▸ **TASK ITEM**
Pull out each line of the data that includes the word "Open".

▸ **RECORDED DATA**
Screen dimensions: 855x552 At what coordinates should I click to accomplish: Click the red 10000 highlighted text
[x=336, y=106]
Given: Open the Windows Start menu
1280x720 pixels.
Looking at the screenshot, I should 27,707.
---
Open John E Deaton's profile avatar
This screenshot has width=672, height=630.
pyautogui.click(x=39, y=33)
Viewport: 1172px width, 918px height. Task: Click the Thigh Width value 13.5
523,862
* * *
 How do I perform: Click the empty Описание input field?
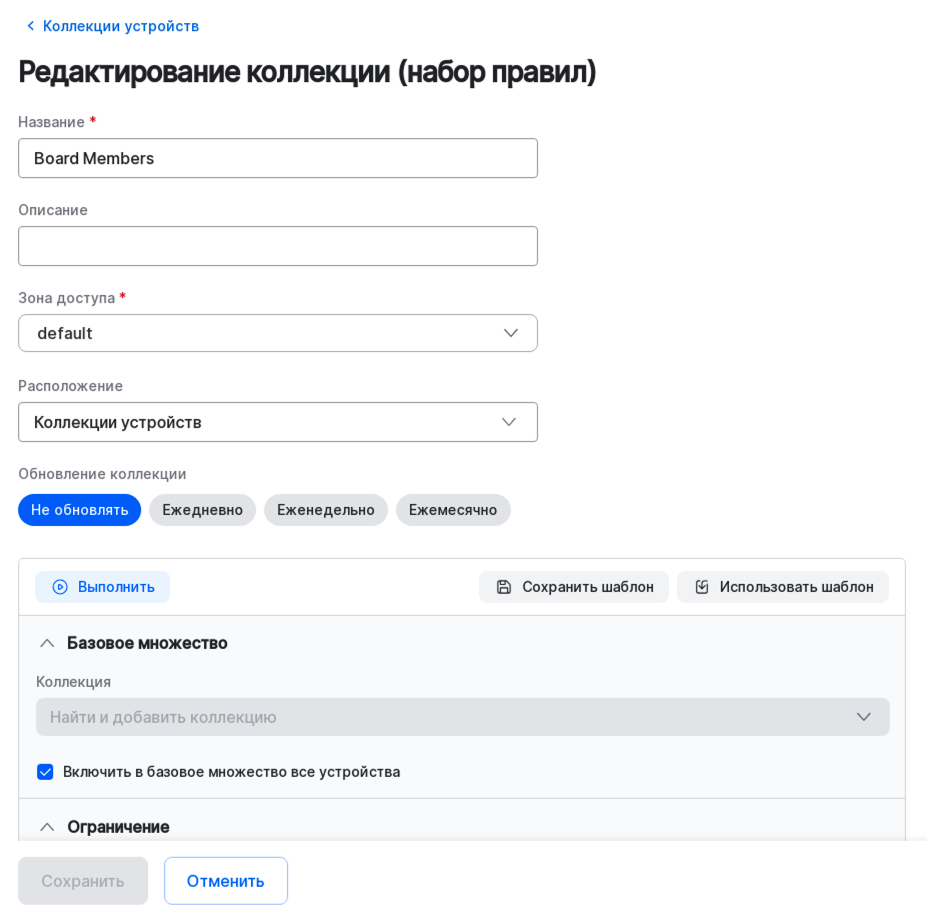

▸ **FINAL ANSWER**
Given: Open the Windows Start menu
Open John E Deaton's profile avatar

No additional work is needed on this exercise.